Zdaniem ekspertów przełoży się to na konieczność poszerzania kompetencji lub wręcz przekwalifikowania części pracowników. Ale – mimo to – aż 88 proc. Polaków nie obawia się, że automatyzacja i robotyzacja wdrożona w firmie mogą odebrać im pracę. Z „Barometru Polskiego Rynku Pracy” wynika, że strach odczuwa jedynie co dziesiąty zatrudniony. Dodatkowo badania Personnel Service wskazują, iż połowa pracowników dostrzega w tych technologiach szansę.
Niska świadomość
Specjaliści z Personnel Service przekonują: na brak obaw przed robotyzacją składa się m.in. mała świadomość zmian, jakie dla rynku zatrudnienia niesie ze sobą jej rozwój.

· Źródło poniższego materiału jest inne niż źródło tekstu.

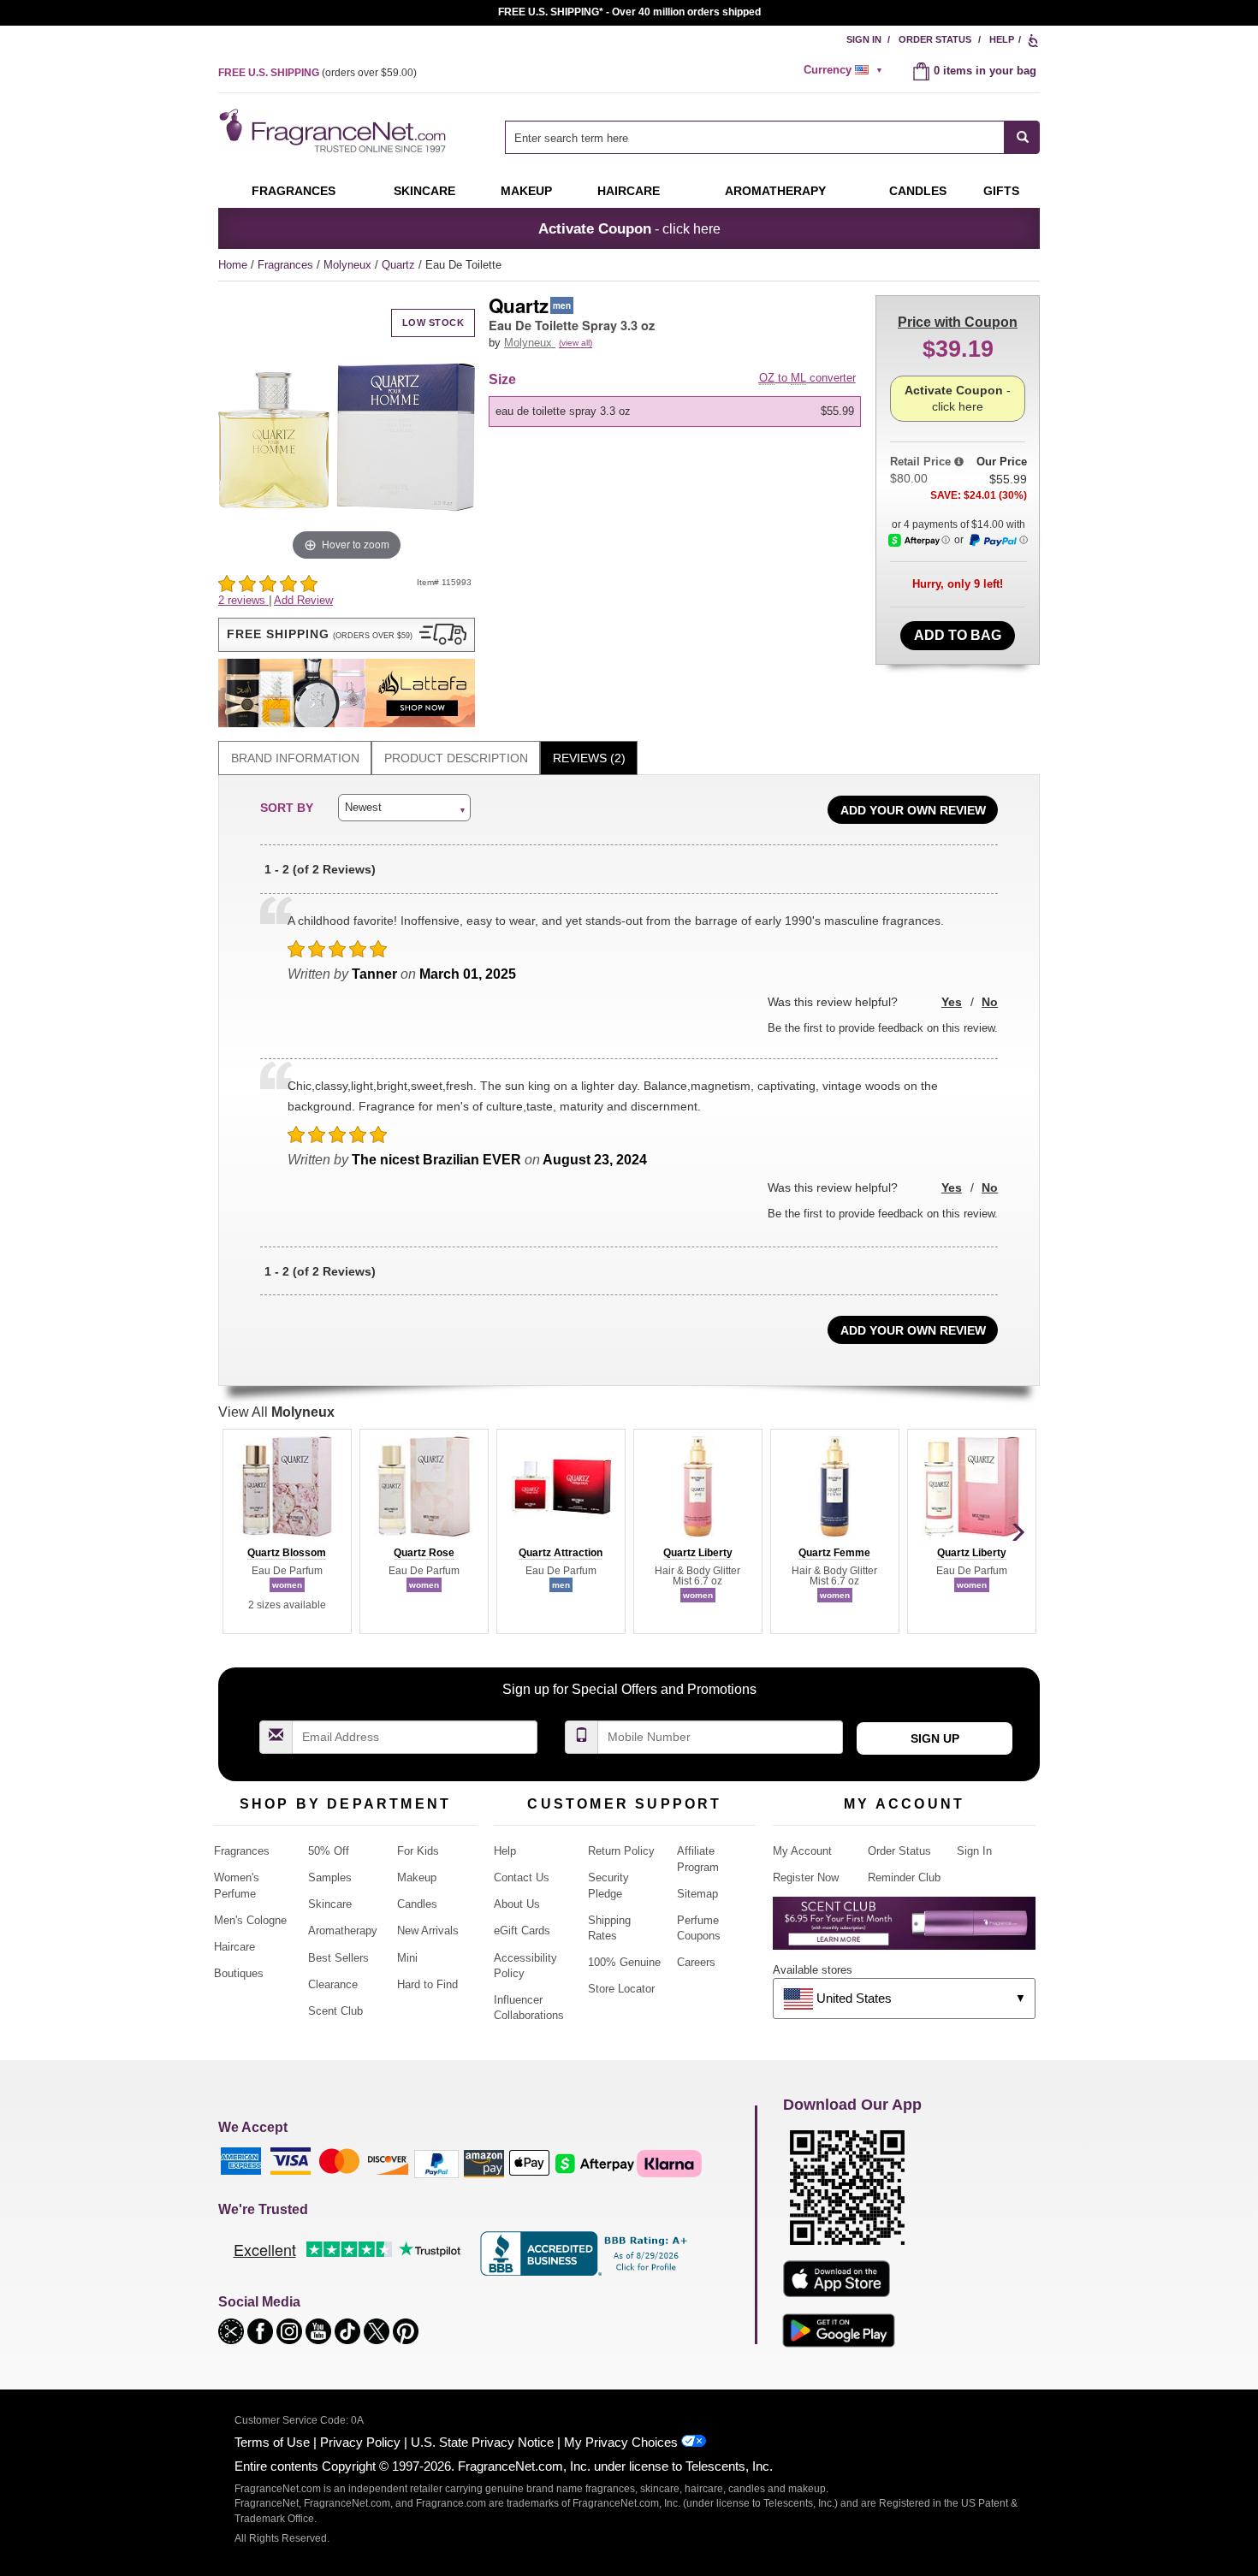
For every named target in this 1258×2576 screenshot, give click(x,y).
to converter (807, 377)
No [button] (990, 1002)
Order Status (935, 39)
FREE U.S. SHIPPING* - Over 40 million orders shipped (629, 12)
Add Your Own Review (913, 810)
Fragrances (293, 191)
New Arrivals (428, 1930)
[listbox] (678, 411)
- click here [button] (629, 228)
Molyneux (349, 264)
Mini (407, 1957)
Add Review (303, 600)
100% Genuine (624, 1962)
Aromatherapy (342, 1930)
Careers (696, 1962)
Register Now (806, 1877)
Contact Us (521, 1877)
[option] (675, 411)
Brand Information (295, 758)
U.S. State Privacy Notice (482, 2442)
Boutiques (239, 1973)
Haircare (628, 191)
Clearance (333, 1984)
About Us (517, 1904)
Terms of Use (272, 2442)
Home (232, 264)
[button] (346, 635)
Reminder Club (904, 1877)
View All (276, 1412)
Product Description (456, 758)
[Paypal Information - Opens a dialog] (998, 540)
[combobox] (772, 137)
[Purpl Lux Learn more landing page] (904, 1929)
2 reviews (243, 600)
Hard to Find (427, 1984)
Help (1001, 39)
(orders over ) (317, 73)
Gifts (1001, 191)
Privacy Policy (360, 2442)
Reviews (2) (589, 758)
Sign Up (935, 1738)
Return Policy (621, 1851)
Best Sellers (338, 1957)
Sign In (863, 39)
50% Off (328, 1851)
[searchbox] (755, 137)
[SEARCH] (1022, 137)
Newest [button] (363, 807)
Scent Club (335, 2011)
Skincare (424, 191)
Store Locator (621, 1988)
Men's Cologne (250, 1920)
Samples (330, 1877)
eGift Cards (522, 1930)
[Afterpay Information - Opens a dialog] (919, 540)
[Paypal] (436, 2162)
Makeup (526, 191)
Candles (417, 1904)
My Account (802, 1851)
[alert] (845, 70)
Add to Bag (957, 635)
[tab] (294, 758)
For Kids (418, 1851)
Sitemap (697, 1893)
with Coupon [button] (958, 322)
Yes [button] (951, 1002)
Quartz (400, 264)
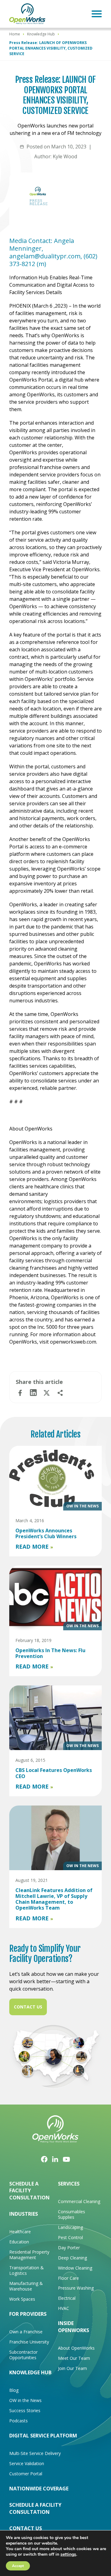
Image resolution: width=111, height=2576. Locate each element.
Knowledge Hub (41, 34)
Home (14, 34)
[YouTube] (66, 2159)
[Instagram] (55, 2159)
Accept (18, 2565)
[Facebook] (44, 2158)
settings (68, 2554)
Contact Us (28, 2007)
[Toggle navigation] (97, 14)
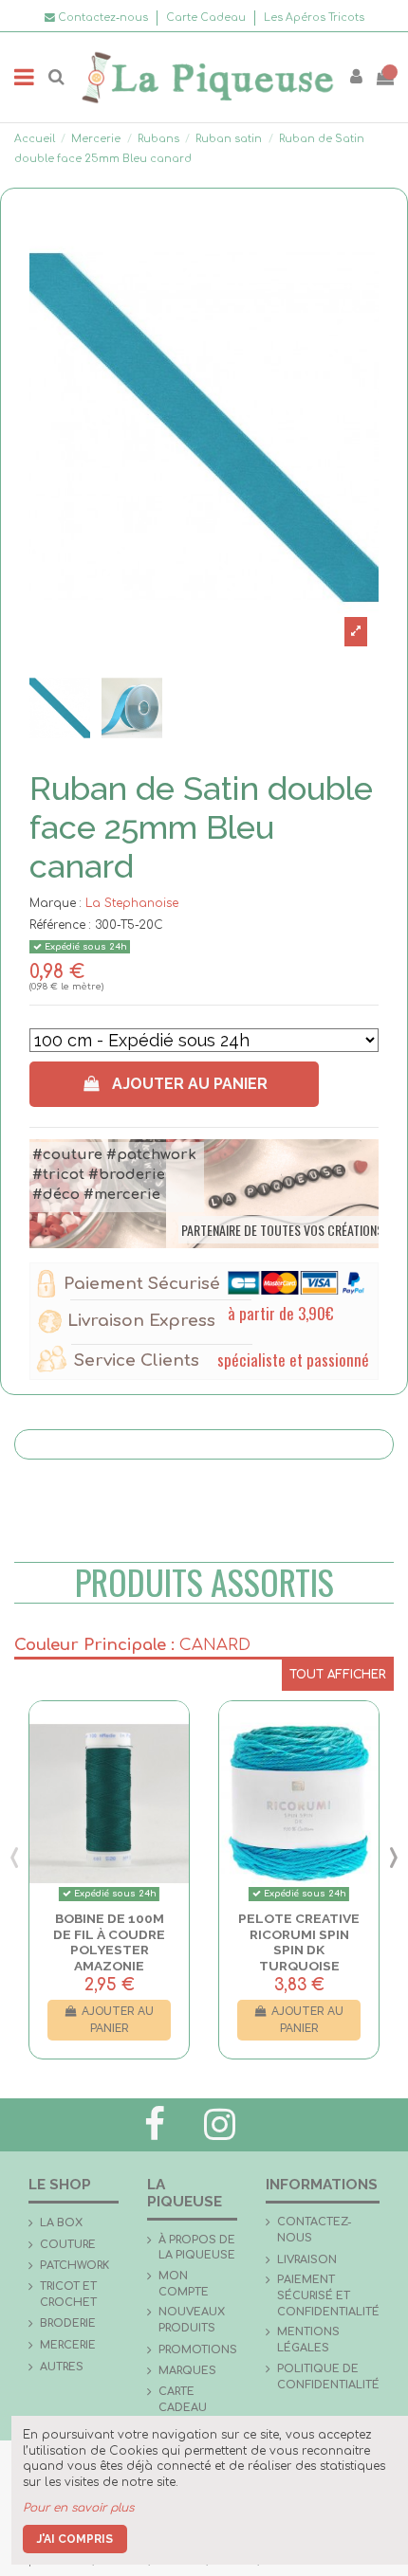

– Większość z nas nie obawia się robotyzacji. Głównie wynika to z tego, że większości bezpośrednio ona nie dotyczy. W Polsce wprowadzanie tych technologii dopiero raczkuje, wyjątek stanowi produkcja przemysłowa oraz część sektora magazynowego. W pozostałych branżach i działach nie było specjalnej presji na wdrażanie automatyzacji, ze względu na relatywnie niskie, w stosunku do innych państw UE, koszty zatrudnienia – tłumaczy Krzysztof Inglot, prezes Personnel Service. Jak podkreśla, wydawało się, że skoro nawet dynamicznie pogłębiający się deficyt kadrowy tego procesu nie przyspieszył, to nastanie ery robotów jest odległe.
CZYTAJ TAKŻE: Czy koronawirus przyspieszy robotyzację firm
– Tymczasem koronawirus zmusił polskie firmy do przeniesienia stanowisk pracy do otoczeniu w pełni cyfrowego, a to uwydatniło wszelkie technologiczne błędy i bariery. W wielu przypadkach da się je zlikwidować właśnie przy pomocy automatyzacji – kontynuuje. I dodaje, że dlatego jej rozwój jest nieunikniony.